→ **YOUR OBJECTIVE**:
Identify every line in the items below that contains the word "accomplish", and copy each such line in full.

→ **DATASET EXTRACT**:

......

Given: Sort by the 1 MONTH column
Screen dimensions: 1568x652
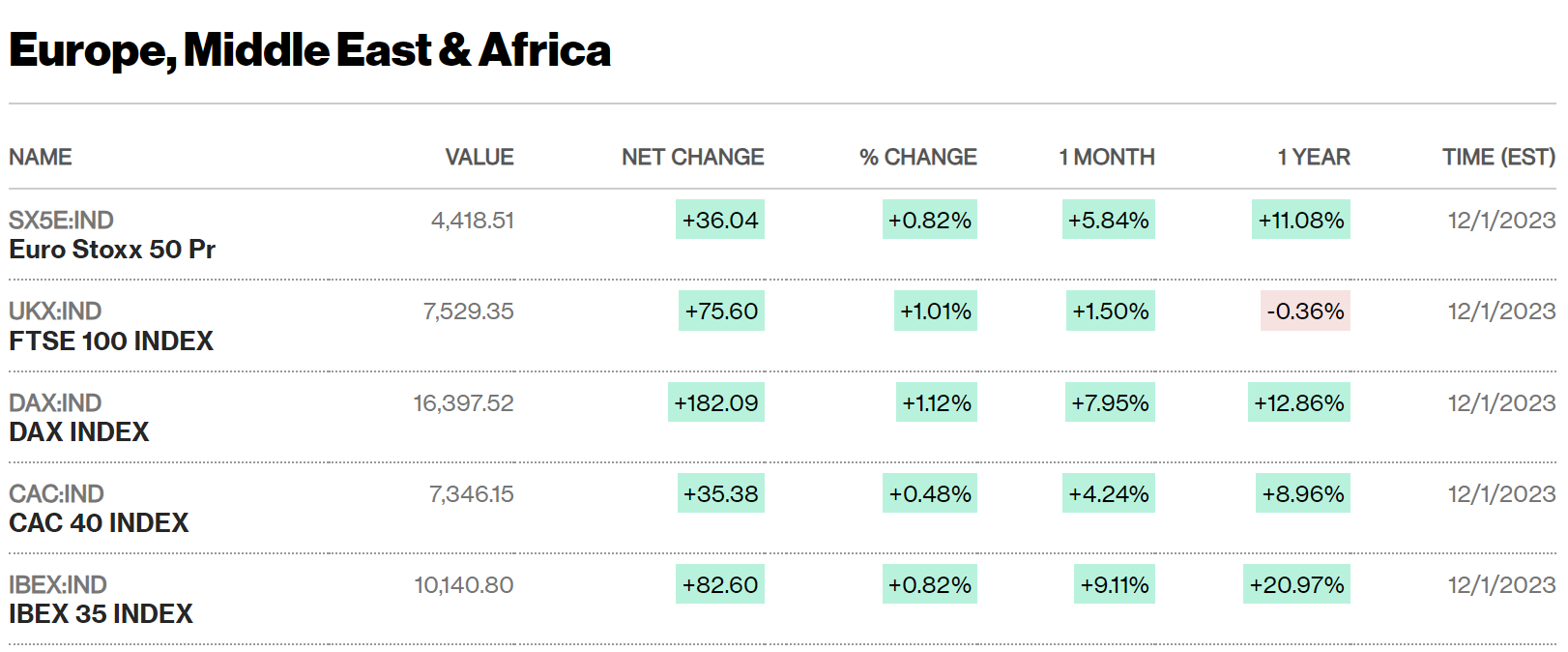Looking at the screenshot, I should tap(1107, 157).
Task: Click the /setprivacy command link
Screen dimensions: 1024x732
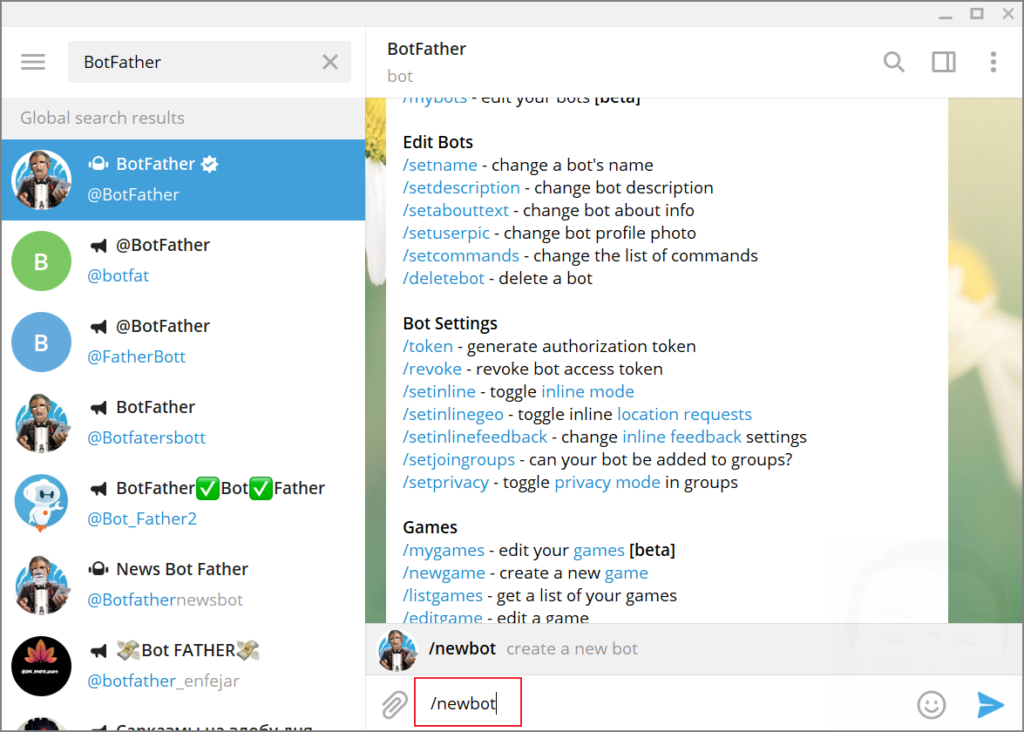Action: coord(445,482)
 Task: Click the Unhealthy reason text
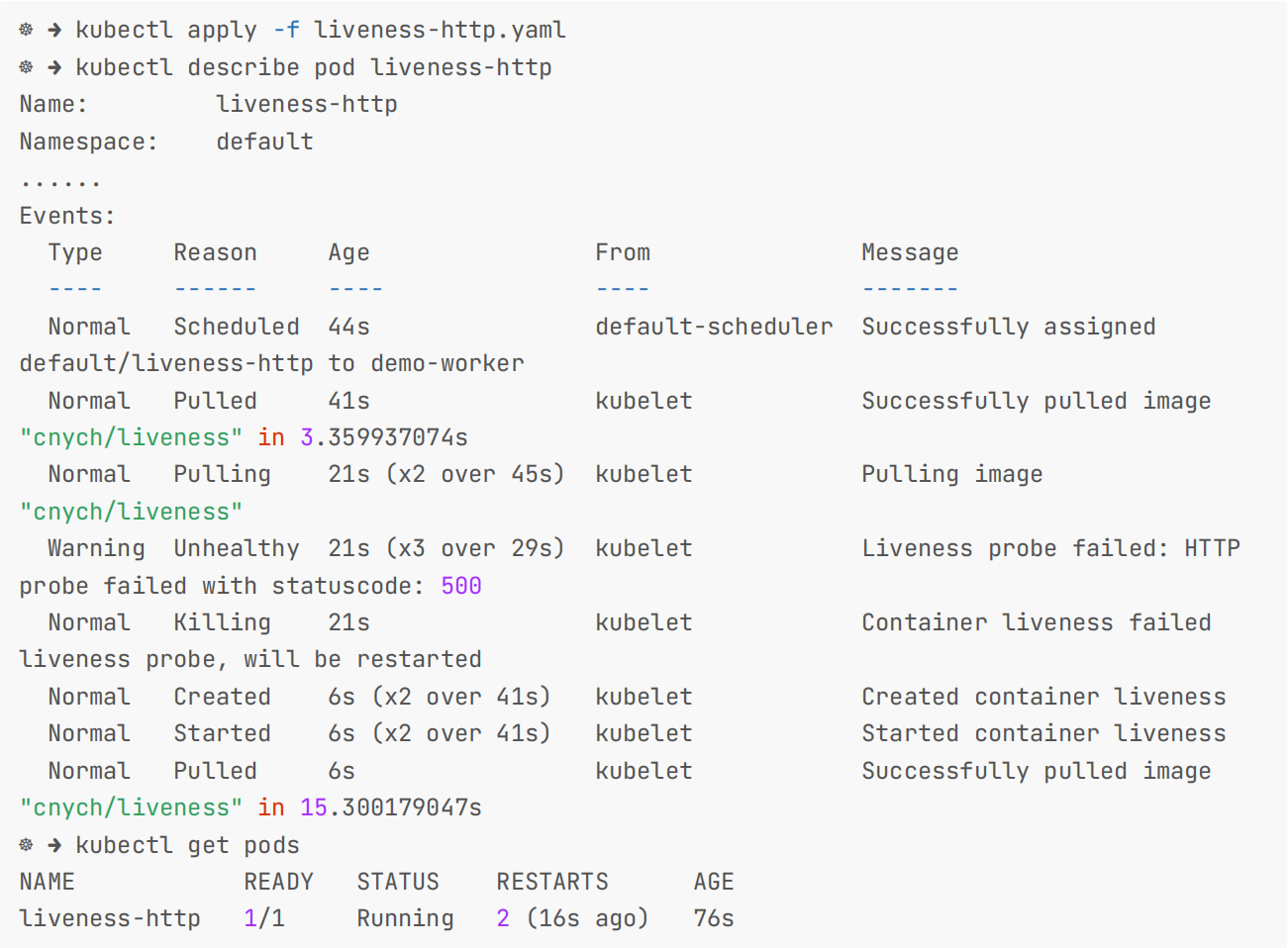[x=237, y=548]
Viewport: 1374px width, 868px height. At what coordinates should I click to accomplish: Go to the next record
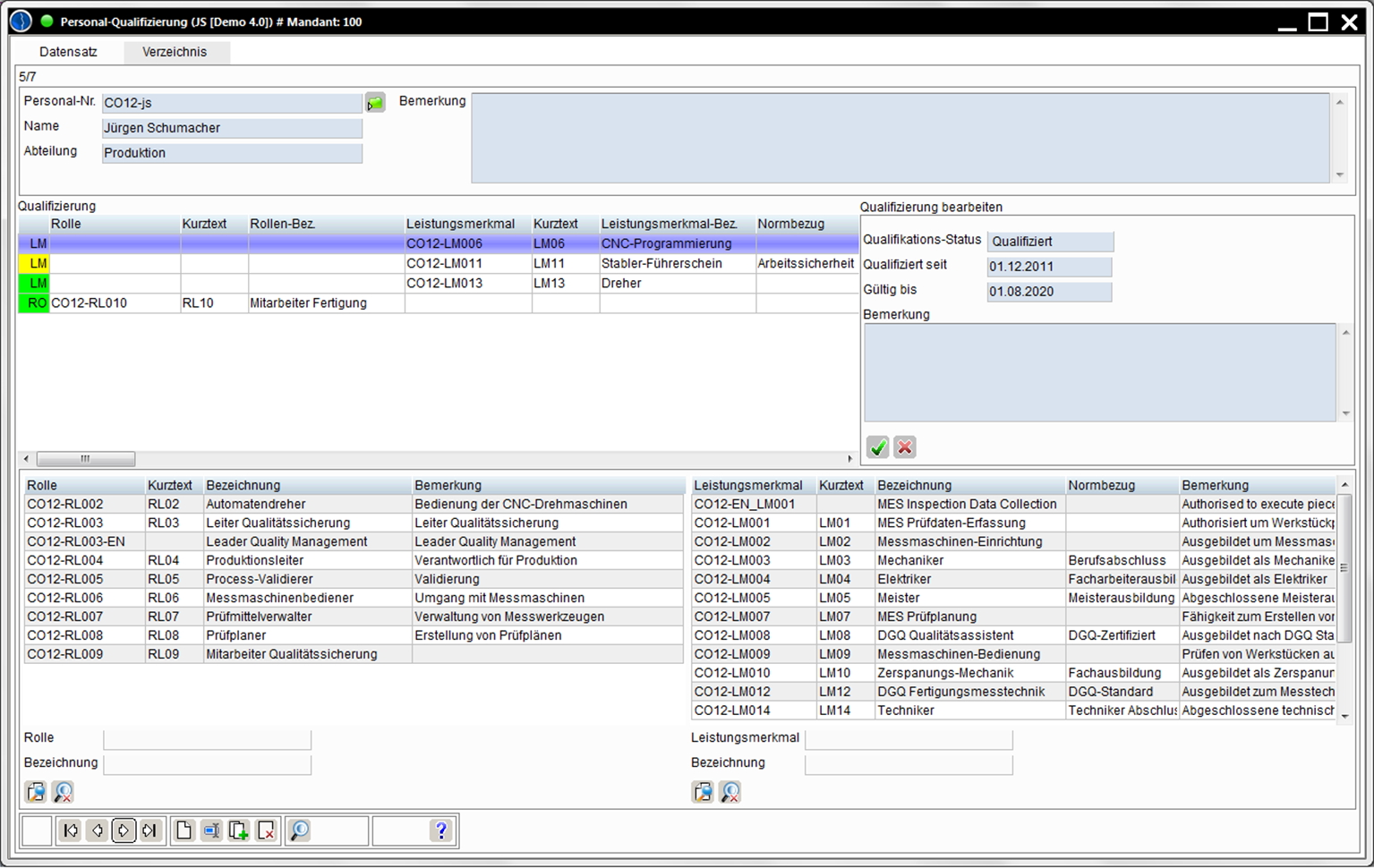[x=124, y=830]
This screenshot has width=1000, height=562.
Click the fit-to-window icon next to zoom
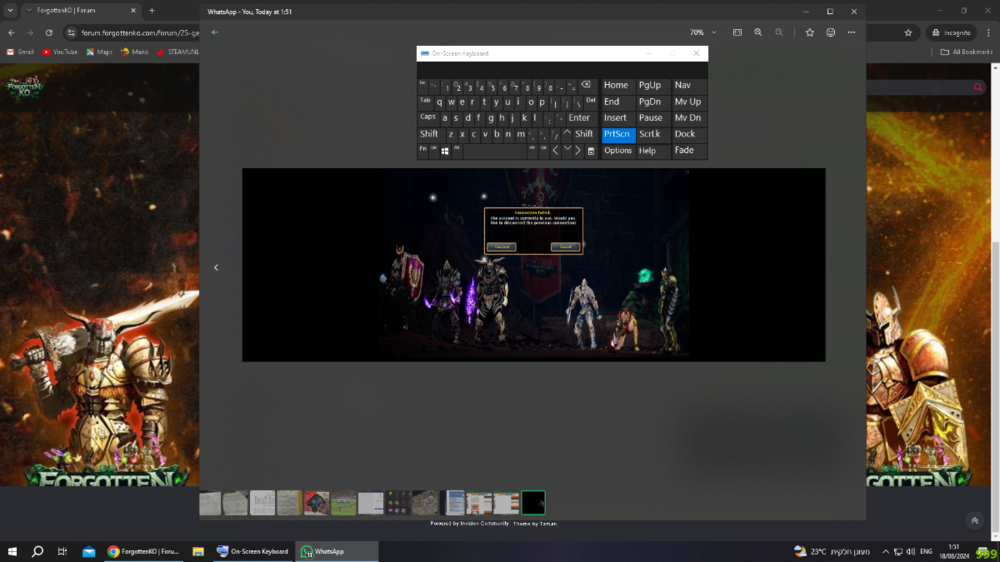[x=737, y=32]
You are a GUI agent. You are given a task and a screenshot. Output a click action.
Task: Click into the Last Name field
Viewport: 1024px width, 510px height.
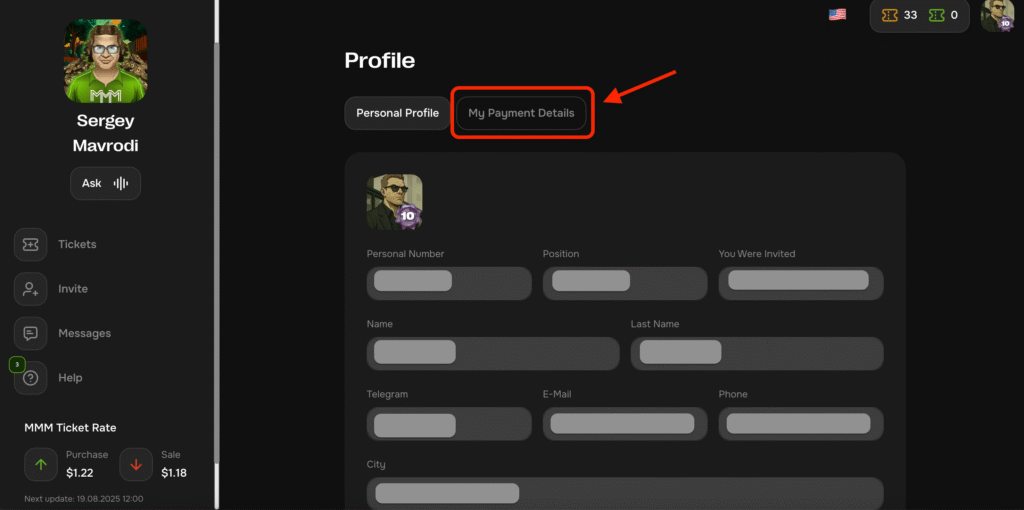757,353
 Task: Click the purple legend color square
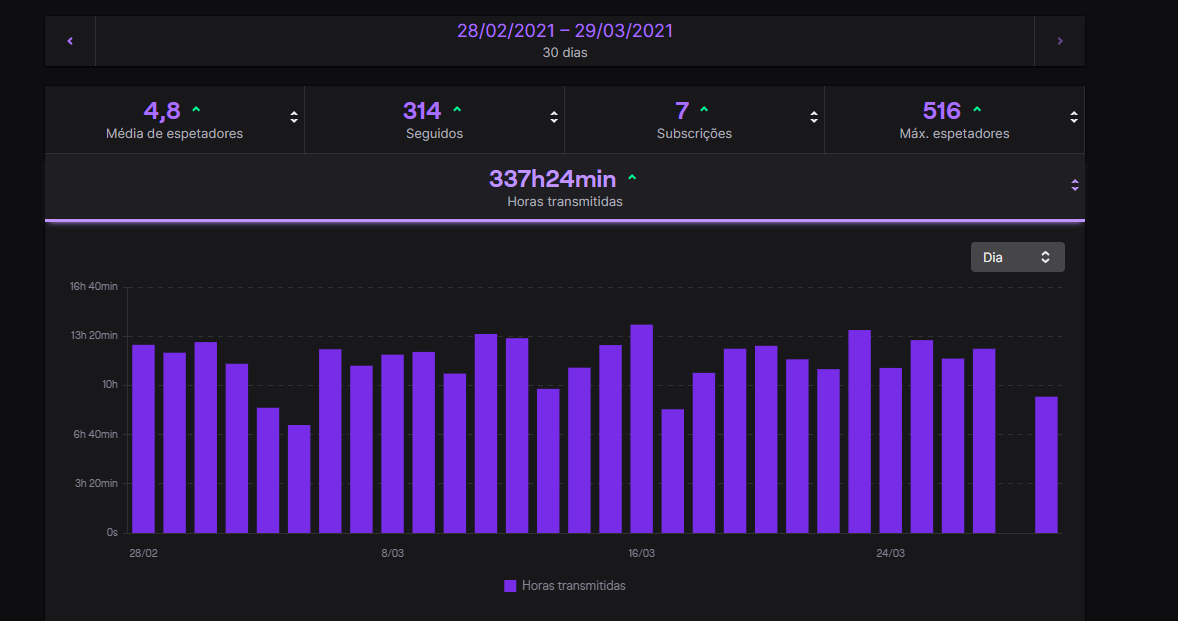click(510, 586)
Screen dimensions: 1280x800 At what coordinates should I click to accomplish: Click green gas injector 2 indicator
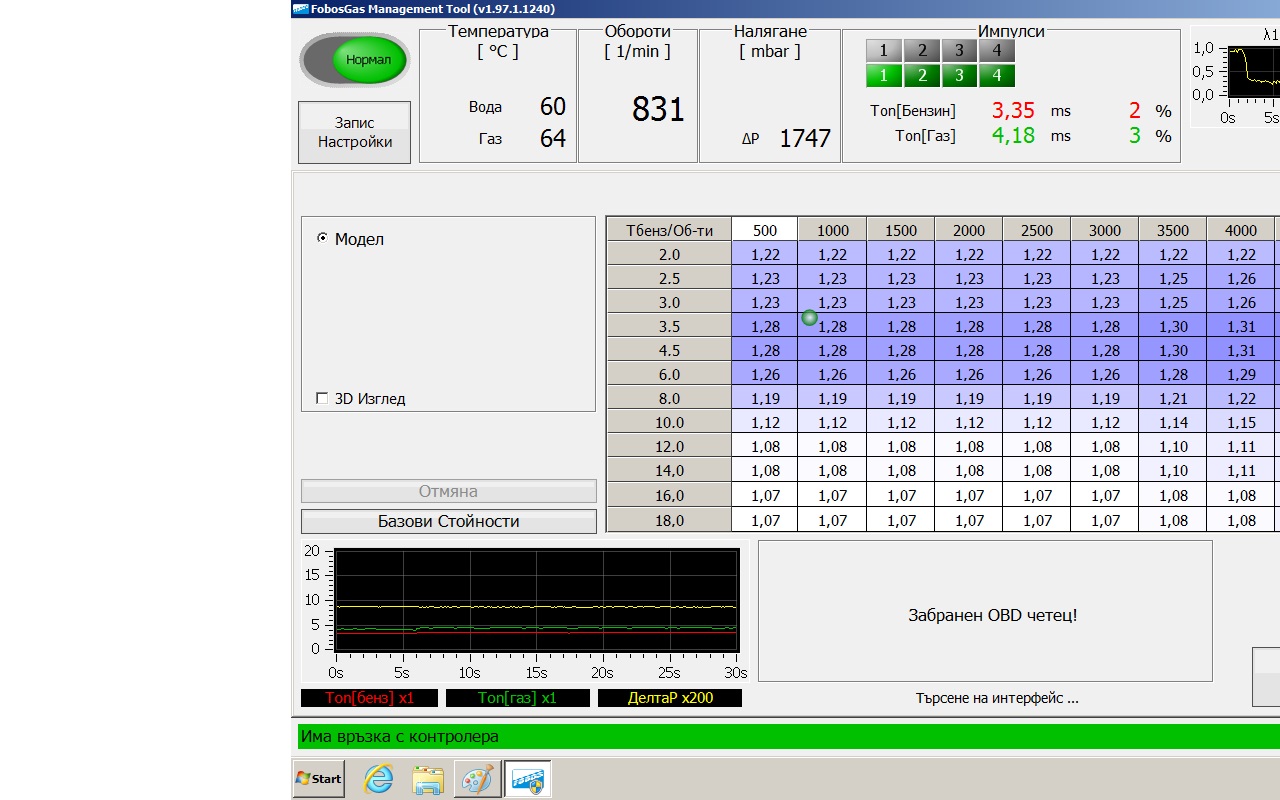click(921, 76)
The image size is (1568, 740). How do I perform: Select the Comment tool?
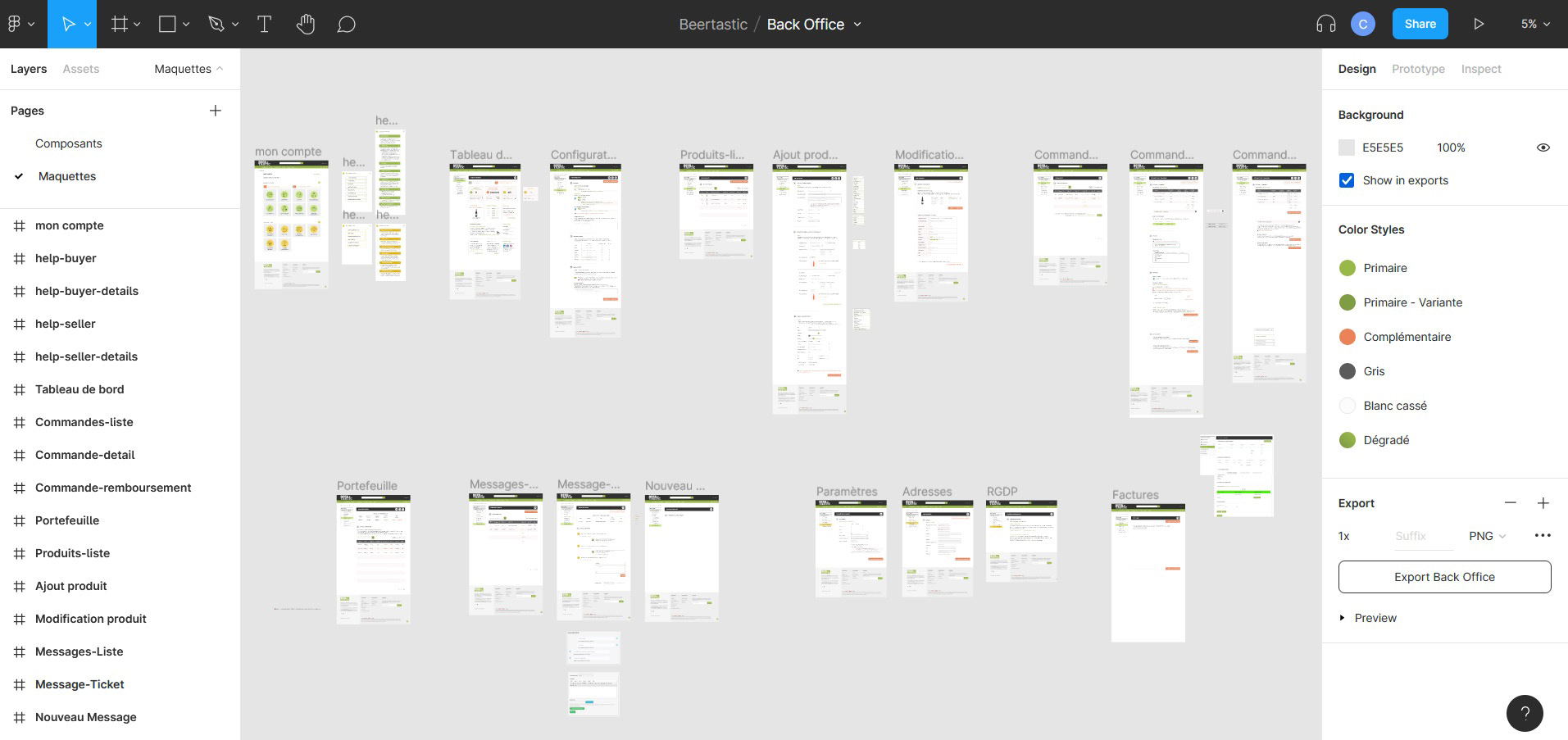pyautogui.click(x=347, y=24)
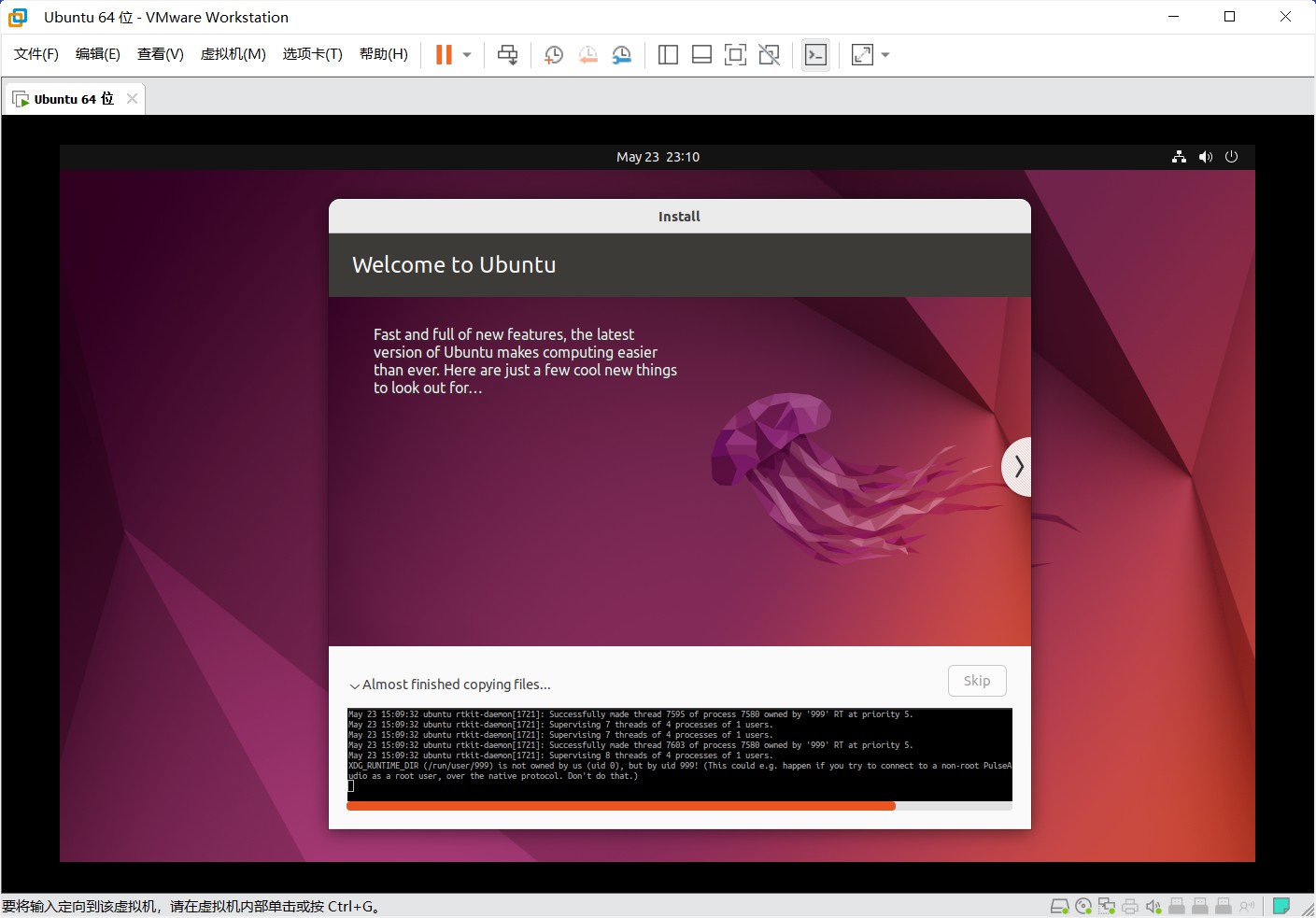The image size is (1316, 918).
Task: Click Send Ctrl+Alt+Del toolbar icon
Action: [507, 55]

......

→ **THE RESPONSE**:
Viewport: 1374px width, 868px height. At what coordinates should I click to accomplish: Go to the next record
Screen dimensions: 1280x800 At what coordinates should I click to accomplish: Click green gas injector 2 indicator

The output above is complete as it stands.